British scientist (born 1961)

Steven T. Bramwell (born 7 June 1961) is a British physicist and chemist who works at the London Centre for Nanotechnology and the Department of Physics and Astronomy, University College London. He is known for his experimental discovery of spin ice with M. J. Harris and his calculation of a critical exponent observed in two-dimensional magnets with P. C. W. Holdsworth. A probability distribution for global quantities in complex systems,
the "Bramwell-Holdsworth-Pinton (BHP) distribution", (to be implemented in Mathematica) is named after him.

In 2009 Bramwell's group was one of several to report experimental evidence of magnetic monopole excitations in spin ice. He coined the term "magnetricity" to describe currents of these effective magnetic "monopoles" in condensed-matter systems.

Bramwell studied chemistry at Oxford University, obtaining his PhD in 1989. He was a professor of physical chemistry at University College London from 2000-2009, before becoming a Professor in the Department of Physics and Astronomy.

==Honours and distinctions==
Bramwell was awarded the 2010 Holweck Prize of the British Institute of Physics and the Société Française de Physique (SFP) for "pioneering new concepts in the experimental and theoretical study of spin systems". He shared the 2012 Europhysics Prize of the European Physical Society Condensed Matter Division "for the prediction and experimental observation of magnetic monopoles in spin ice". He is a Fellow of the Institute of Physics.

In 2010 he won the Times Higher Education research project of the year for "magnetricity", and was named by The Times on their list of the 100 top UK scientists.

In 2019, Bramwell was awarded an honorary doctorate (FDhc) at Uppsala University in recognition of his work on spin ice, two-dimensional magnetism and longstanding collaboration with researchers at the Ångström Laboratory.

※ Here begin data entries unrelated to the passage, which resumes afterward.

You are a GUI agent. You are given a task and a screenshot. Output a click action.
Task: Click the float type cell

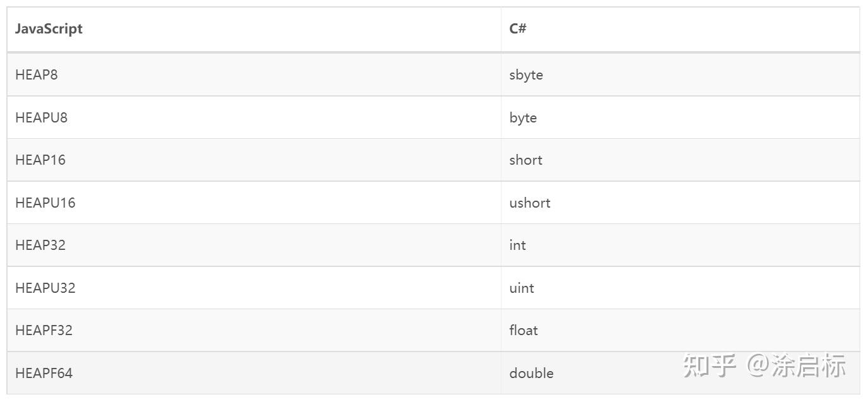coord(524,330)
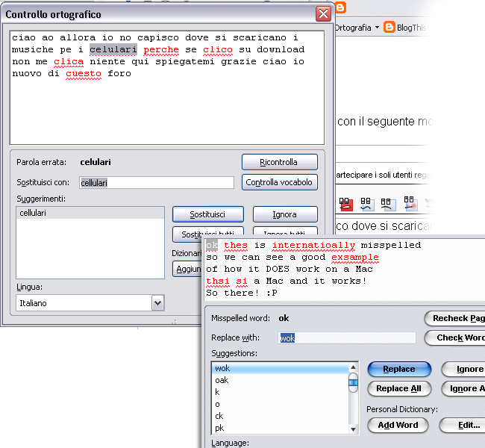Expand the Lingua dropdown showing Italiano

[x=157, y=303]
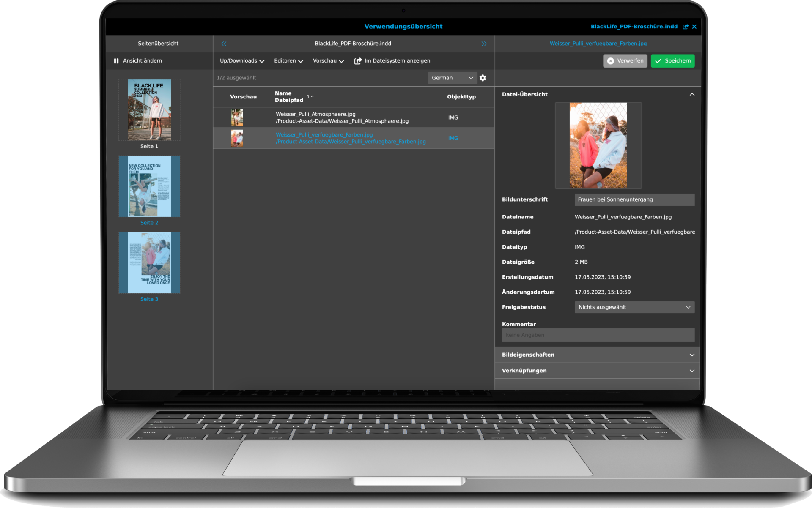Go to next document with double-right arrows
The height and width of the screenshot is (508, 812).
tap(484, 44)
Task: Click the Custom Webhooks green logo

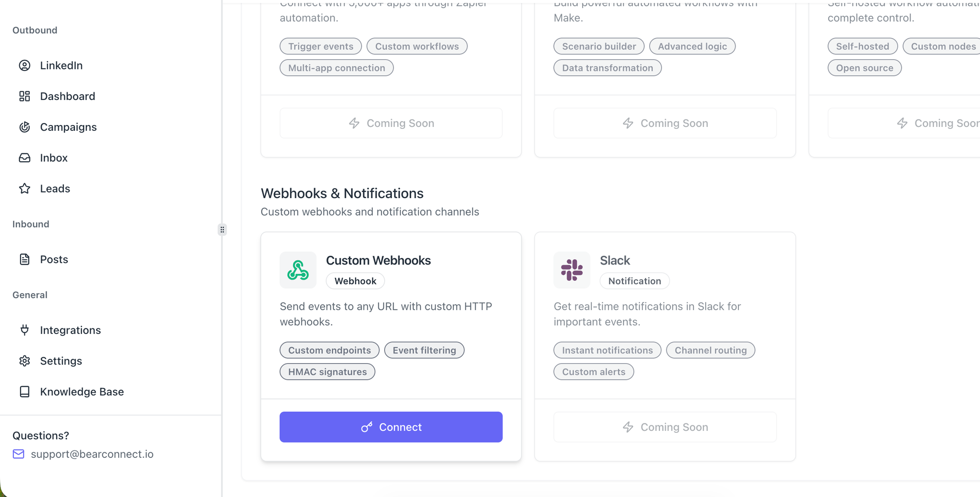Action: pos(298,270)
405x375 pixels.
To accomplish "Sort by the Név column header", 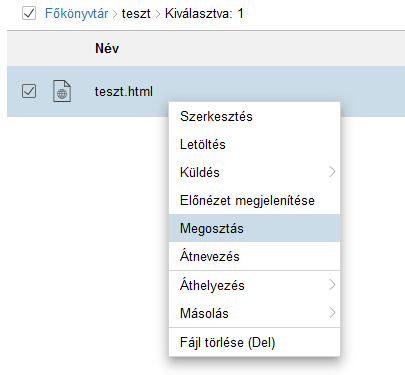I will (107, 48).
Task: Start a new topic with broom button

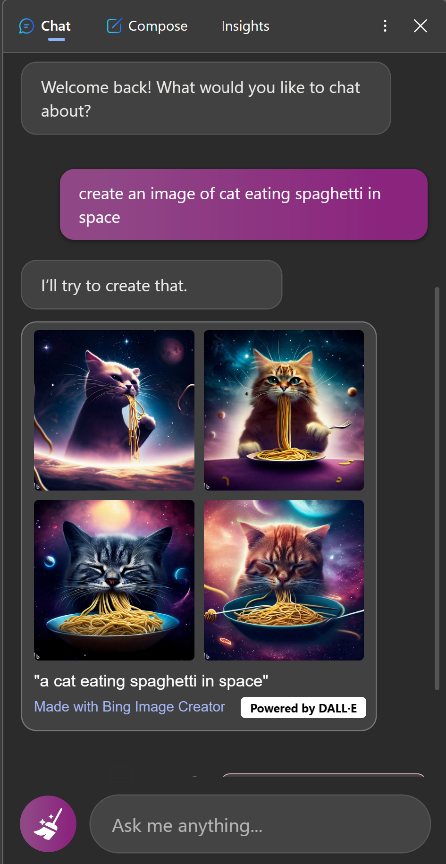Action: pyautogui.click(x=48, y=824)
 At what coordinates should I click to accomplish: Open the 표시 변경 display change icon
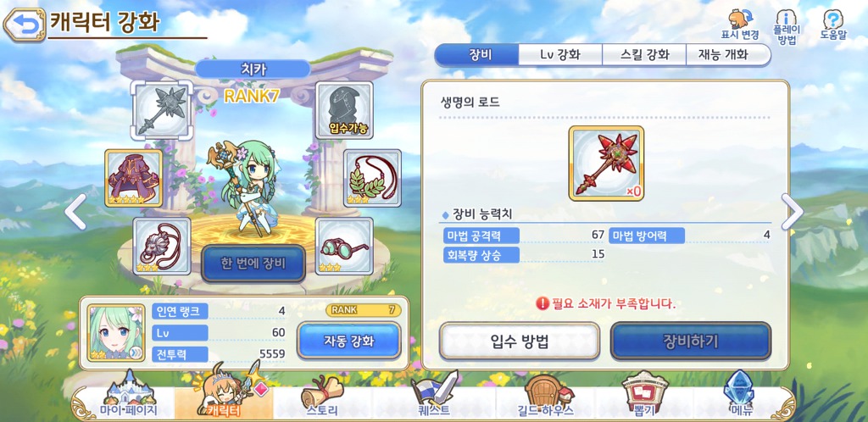[739, 25]
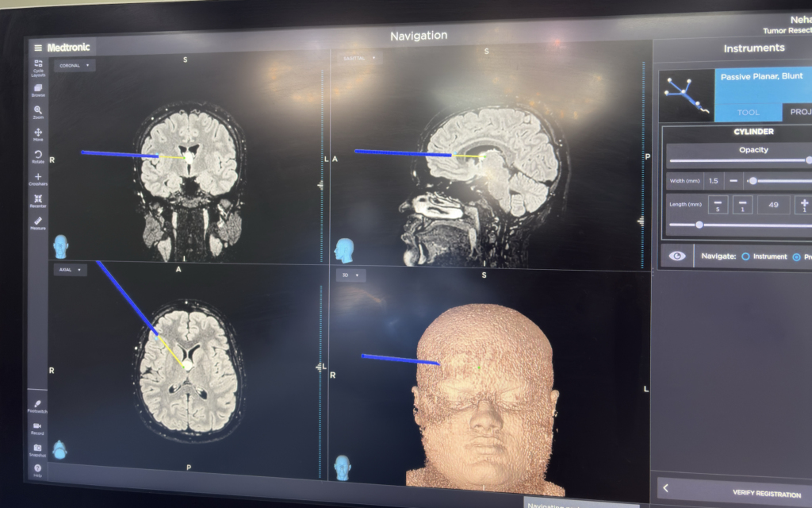The image size is (812, 508).
Task: Open the 3D view dropdown
Action: 350,275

== Selected publications ==
- Harris, M. (1997). "Geometrical Frustration in the Ferromagnetic Pyrochlore Ho2Ti2O7"
- Bramwell, S T (1998). "Frustration in Ising-type spin models on the pyrochlore lattice"
- Bramwell, S. T. (2001). "Spin Ice State in Frustrated Magnetic Pyrochlore Materials"
- Bramwell, S T (1993). "Magnetization and universal sub-critical behaviour in two-dimensional XY magnets"
- Holdsworth, P. C. W. (1998). "Universality of rare fluctuations in turbulence and critical phenomena"
- Bramwell, S. (2000). "Universal Fluctuations in Correlated Systems"
- Fennell, T. (2009). "Magnetic Coulomb Phase in the Spin Ice Ho2Ti2O7"
- Bramwell, S. T. (2009). "Measurement of the charge and current of magnetic monopoles in spin ice"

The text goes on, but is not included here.